1. 32
  1.  

  2. 16

    In here, we see another case of somebody bashing PGP while tacitly claiming that x509 is not a clusterfuck of similar or worse complexity.

    I’d also like to have a more honest read on how a mechanism to provide ephemeral key exchange and host authentication can be used with the same goal as PGP, which is closer to end-to-end encryption of an email (granted they aren’t using something akin to keycloak). The desired goals of an “ideal vulnerability” reporting mechanism would be good to know, in order to see why PGP is an issue now, and why an HTTPS form is any better in terms of vulnerability information management (both at rest and in transit).

    1. 22

      In here, we see another case of somebody bashing PGP while tacitly claiming that x509 is not a clusterfuck of similar or worse complexity.

      Let’s not confuse the PGP message format with the PGP encryption system. Both PGP and x509 encodings are a genuine clusterfuck; you’ll get no dispute from me there. But TLS 1.3 is dramatically harder to mess up than PGP, has good modern defaults, can be enforced on communication before any content is sent, and offers forward secrecy. PGP-encrypted email offers none of these benefits.

      1. 6

        But TLS 1.3 is dramatically harder to mess up than PGP,

        With a user-facing tool that has plugged out all the footguns? I agree

        has good modern defaults,

        If you take care to, say, curate your list of ciphers often and check the ones vetted by a third party (say, by checking https://cipherlist.eu/), then sure. Otherwise I’m not sure I agree (hell, TLS has a null cipher).

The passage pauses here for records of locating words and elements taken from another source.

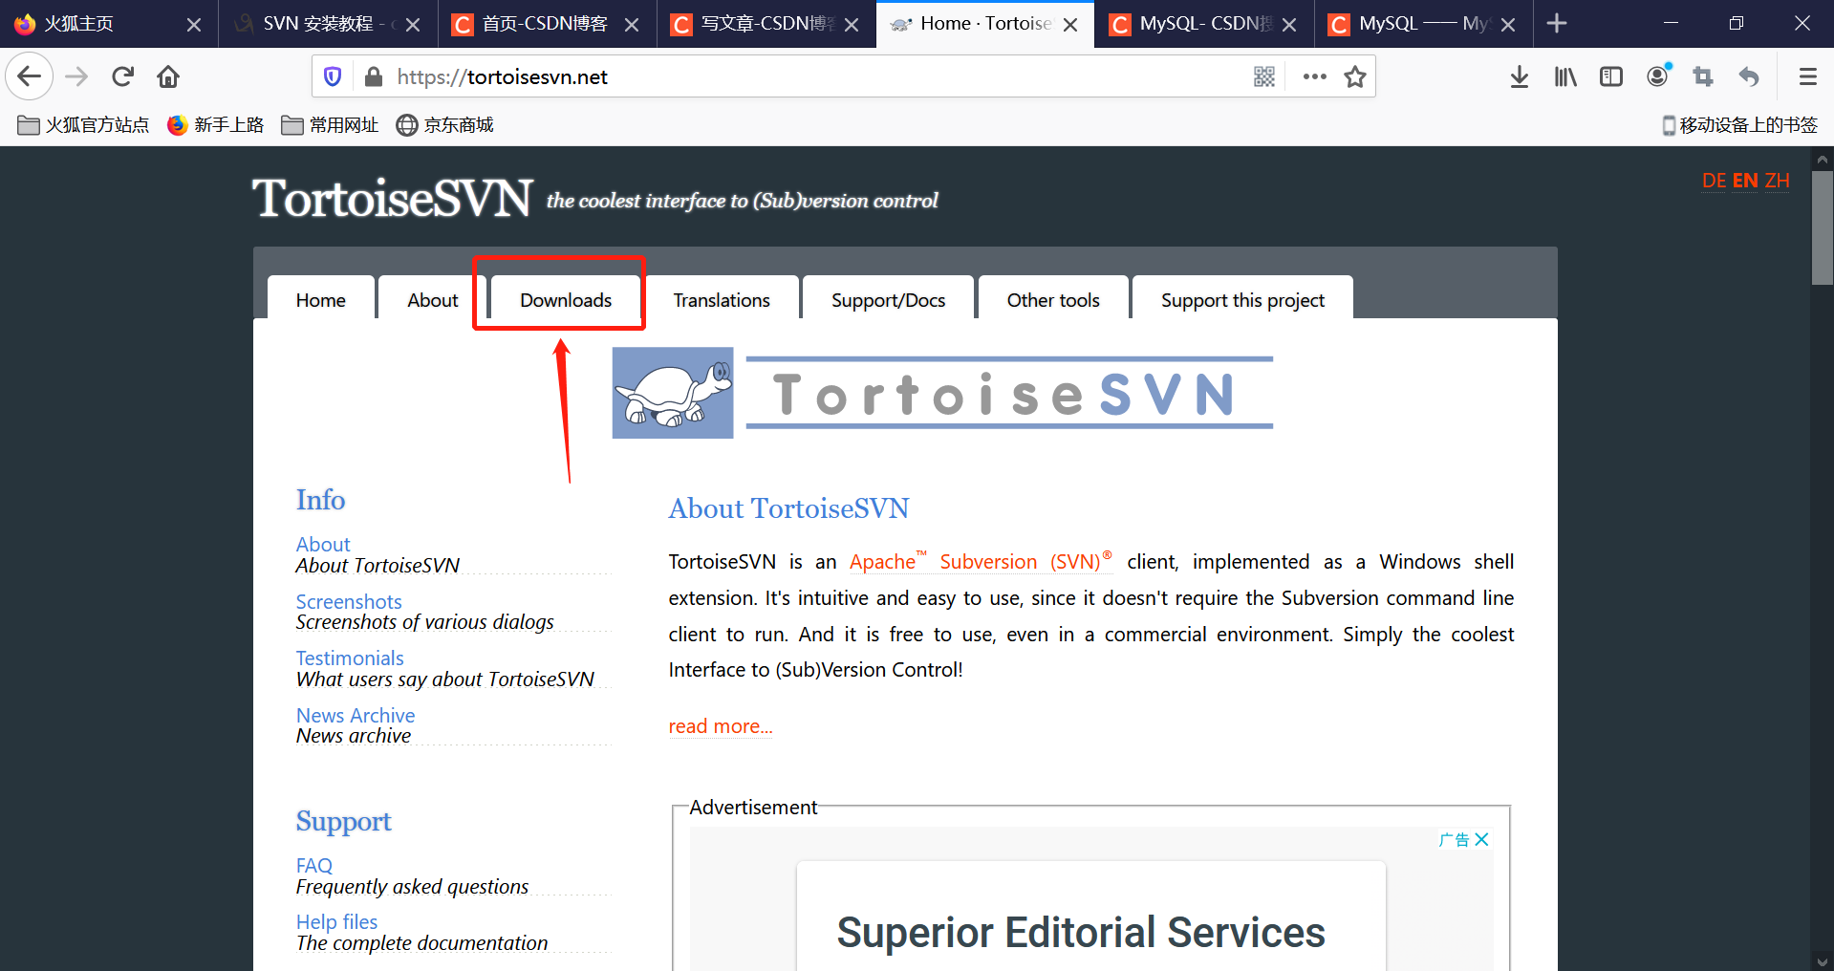Viewport: 1834px width, 971px height.
Task: Open the page actions three-dot menu
Action: pyautogui.click(x=1315, y=76)
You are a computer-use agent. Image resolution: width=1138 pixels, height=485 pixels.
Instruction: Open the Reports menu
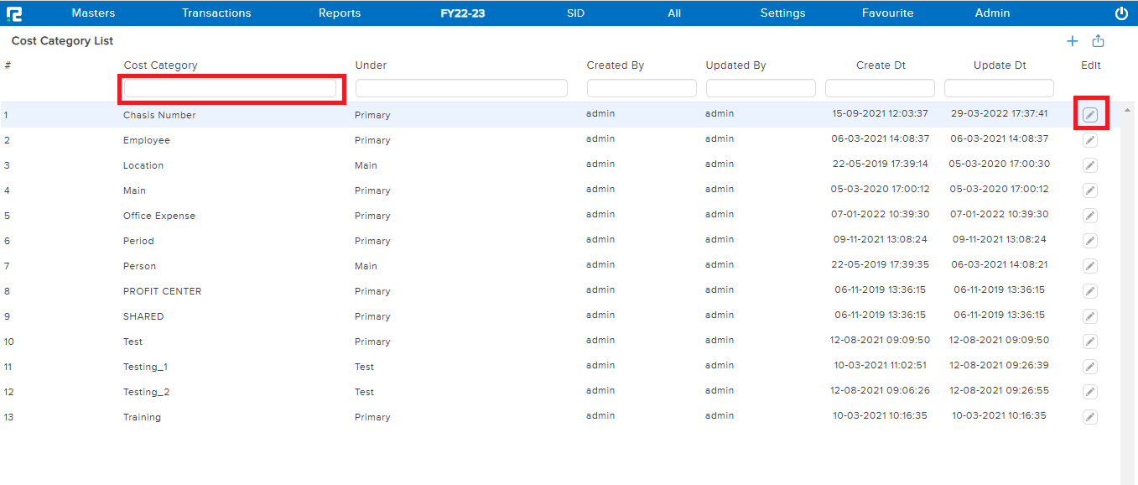339,13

        can be enforced on communication before any content is sent

        There’s a reason why there’s active research trying to plug privacy holes such as SNI. There’s so much surface to the whole stack that I would not be comfortable making this claim.

        offers forward secrecy

        I agree, although I don’t think it would provide non-repudiation (at least without adding signed exchanges, which I think it’s still a draft) and without mutual TLS authentication, which can be achieved with PGP quite easily.

        1. 1

          take care to, say, curate your list of ciphers often and check the ones vetted by a third party

          There are no bad ciphers in 1.3, it’s a small list, so you could just kill the earlier TLS versions :)

          Also, popular web servers already come with reasonable default cipher lists for 1.2. Biased towards more compatibility but not including NULL, MD5 or any other disaster.

          I don’t think it would provide non-repudiation

          How often do you really need it? It’s useful for official documents and stuff, but who needs it on a contact form?

        2. 3

          I want to say that it only provides DNS based verification but then again, how are you going to get the right PGP key?

          1. 3

            PGP does not have only one trust model, and it is a good part of it : You choose, according to the various sources of trust (TOFU through autocrypt, also saw the key on the website, or just got the keys IRL, had signed messages prooving it is the good one Mr Doe…).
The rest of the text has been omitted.